(Items from a dataset)
Content starts

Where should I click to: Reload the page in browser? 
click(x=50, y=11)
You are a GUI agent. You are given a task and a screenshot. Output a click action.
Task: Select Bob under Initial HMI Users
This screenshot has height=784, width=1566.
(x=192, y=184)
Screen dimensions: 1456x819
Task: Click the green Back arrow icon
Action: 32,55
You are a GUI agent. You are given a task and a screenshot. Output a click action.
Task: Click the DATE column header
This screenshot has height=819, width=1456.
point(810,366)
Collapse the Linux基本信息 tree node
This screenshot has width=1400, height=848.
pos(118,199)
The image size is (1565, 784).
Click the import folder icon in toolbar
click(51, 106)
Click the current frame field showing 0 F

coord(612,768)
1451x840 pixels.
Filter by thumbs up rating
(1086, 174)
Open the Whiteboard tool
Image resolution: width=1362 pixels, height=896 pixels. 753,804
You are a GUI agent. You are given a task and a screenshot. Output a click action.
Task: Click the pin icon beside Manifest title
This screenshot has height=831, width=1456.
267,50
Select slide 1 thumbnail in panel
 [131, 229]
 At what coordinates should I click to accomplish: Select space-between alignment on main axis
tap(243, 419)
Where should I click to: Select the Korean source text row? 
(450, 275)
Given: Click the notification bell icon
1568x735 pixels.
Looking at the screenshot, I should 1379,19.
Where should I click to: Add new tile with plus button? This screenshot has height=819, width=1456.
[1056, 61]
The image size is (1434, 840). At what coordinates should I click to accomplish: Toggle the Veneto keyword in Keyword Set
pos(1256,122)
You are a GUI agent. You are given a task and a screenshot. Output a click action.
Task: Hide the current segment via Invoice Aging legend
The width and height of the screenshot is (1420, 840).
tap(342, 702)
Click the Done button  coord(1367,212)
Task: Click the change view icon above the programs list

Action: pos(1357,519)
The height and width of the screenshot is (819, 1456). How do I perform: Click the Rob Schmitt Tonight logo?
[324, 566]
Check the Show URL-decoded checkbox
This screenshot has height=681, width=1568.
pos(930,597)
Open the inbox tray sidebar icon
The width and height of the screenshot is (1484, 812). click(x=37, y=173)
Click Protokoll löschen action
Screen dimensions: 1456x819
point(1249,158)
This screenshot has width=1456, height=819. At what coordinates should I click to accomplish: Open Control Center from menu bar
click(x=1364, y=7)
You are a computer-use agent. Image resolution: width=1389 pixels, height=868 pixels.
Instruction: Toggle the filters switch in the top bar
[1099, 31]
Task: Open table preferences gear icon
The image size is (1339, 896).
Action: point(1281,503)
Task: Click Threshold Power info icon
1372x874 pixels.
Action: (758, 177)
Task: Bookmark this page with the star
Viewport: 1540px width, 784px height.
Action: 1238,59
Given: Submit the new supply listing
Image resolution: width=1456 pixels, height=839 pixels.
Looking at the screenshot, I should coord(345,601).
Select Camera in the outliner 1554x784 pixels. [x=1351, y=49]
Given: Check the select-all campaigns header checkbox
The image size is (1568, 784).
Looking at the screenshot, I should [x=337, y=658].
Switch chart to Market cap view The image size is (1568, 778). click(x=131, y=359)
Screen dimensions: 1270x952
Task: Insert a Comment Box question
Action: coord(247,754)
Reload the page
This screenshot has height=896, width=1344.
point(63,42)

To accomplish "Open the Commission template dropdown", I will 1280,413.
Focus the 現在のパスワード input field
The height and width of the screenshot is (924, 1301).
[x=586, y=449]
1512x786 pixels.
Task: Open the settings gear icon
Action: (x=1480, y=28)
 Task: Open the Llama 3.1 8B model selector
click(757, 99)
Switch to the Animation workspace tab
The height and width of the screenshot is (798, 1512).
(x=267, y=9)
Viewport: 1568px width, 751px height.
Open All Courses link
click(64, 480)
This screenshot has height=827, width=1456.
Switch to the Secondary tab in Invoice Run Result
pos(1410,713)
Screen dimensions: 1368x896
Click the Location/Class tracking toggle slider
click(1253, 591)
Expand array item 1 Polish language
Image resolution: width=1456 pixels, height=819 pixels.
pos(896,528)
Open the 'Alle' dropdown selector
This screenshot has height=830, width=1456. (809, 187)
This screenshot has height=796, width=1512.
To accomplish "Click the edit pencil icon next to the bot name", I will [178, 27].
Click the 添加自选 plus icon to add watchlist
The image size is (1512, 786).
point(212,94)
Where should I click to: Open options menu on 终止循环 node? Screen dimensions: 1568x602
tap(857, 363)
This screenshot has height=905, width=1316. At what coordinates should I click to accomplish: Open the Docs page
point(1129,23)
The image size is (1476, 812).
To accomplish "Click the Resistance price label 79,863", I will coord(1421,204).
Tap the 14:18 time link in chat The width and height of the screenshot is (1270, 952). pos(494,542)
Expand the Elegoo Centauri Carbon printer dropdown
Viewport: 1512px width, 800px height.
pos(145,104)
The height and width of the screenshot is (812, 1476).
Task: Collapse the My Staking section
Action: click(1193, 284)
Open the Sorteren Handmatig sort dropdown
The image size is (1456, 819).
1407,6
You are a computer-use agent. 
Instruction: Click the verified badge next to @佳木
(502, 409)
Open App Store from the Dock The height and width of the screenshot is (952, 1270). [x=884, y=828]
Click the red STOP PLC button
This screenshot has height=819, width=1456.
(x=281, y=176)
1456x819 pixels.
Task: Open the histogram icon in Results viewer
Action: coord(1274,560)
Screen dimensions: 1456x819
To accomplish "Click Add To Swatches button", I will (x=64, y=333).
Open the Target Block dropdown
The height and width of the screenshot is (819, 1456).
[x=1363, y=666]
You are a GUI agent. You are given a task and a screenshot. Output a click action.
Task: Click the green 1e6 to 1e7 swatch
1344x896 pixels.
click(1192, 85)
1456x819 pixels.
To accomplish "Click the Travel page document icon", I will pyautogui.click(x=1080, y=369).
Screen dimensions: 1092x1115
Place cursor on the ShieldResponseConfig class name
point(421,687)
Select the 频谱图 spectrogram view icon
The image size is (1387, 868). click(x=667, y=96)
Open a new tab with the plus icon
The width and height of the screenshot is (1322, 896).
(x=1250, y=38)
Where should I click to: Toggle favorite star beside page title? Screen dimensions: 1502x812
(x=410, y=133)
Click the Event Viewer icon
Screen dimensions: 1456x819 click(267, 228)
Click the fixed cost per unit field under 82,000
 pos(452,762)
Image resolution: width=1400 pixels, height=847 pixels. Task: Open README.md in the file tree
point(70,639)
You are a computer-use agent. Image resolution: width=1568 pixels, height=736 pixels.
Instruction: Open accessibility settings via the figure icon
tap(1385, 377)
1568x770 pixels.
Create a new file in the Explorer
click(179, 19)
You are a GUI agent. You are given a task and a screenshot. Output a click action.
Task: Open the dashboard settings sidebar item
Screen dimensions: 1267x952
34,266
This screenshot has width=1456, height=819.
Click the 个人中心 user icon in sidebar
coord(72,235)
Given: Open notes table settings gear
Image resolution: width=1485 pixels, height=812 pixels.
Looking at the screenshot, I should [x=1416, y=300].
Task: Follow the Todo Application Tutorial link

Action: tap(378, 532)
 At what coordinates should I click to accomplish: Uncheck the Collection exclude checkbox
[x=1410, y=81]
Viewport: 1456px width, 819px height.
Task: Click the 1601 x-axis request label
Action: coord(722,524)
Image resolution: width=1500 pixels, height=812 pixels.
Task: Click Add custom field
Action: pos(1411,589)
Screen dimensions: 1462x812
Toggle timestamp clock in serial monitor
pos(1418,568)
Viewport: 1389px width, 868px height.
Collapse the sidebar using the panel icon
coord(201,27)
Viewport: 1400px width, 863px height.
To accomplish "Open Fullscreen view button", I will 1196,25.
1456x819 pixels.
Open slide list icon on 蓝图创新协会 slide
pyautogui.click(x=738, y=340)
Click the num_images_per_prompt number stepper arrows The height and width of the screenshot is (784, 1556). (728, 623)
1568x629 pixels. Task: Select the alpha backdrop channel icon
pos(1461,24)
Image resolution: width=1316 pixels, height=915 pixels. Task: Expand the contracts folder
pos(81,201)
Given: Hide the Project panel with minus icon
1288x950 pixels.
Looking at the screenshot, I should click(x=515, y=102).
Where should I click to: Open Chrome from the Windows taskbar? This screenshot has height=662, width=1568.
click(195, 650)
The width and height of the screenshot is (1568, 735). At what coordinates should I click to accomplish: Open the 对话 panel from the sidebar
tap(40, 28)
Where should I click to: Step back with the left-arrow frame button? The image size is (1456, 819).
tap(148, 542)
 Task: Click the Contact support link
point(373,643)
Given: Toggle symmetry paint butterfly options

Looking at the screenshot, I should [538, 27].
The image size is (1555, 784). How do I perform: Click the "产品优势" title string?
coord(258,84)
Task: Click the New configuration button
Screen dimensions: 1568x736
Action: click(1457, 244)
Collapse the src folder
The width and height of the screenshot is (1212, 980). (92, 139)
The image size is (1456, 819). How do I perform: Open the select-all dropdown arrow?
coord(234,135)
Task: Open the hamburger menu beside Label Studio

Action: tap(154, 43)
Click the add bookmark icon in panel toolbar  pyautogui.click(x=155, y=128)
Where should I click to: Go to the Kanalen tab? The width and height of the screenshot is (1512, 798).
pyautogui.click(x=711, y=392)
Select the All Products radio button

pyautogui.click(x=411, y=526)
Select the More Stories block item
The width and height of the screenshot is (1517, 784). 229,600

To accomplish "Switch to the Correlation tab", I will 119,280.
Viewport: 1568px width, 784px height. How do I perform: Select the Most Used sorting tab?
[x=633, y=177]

Content ends

Required action:
Would you please repeat exactly the lines above, starting at the line with "Task: Follow the" and stopping at the line with "Click the num_images_per_prompt", both included?

Task output:
Task: Follow the Todo Application Tutorial link

Action: tap(378, 532)
 At what coordinates should I click to accomplish: Uncheck the Collection exclude checkbox
[x=1410, y=81]
Viewport: 1456px width, 819px height.
Task: Click the 1601 x-axis request label
Action: coord(722,524)
Image resolution: width=1500 pixels, height=812 pixels.
Task: Click Add custom field
Action: pos(1411,589)
Screen dimensions: 1462x812
Toggle timestamp clock in serial monitor
pos(1418,568)
Viewport: 1389px width, 868px height.
Collapse the sidebar using the panel icon
coord(201,27)
Viewport: 1400px width, 863px height.
To accomplish "Open Fullscreen view button", I will 1196,25.
1456x819 pixels.
Open slide list icon on 蓝图创新协会 slide
pyautogui.click(x=738, y=340)
Click the num_images_per_prompt number stepper arrows The height and width of the screenshot is (784, 1556). (728, 623)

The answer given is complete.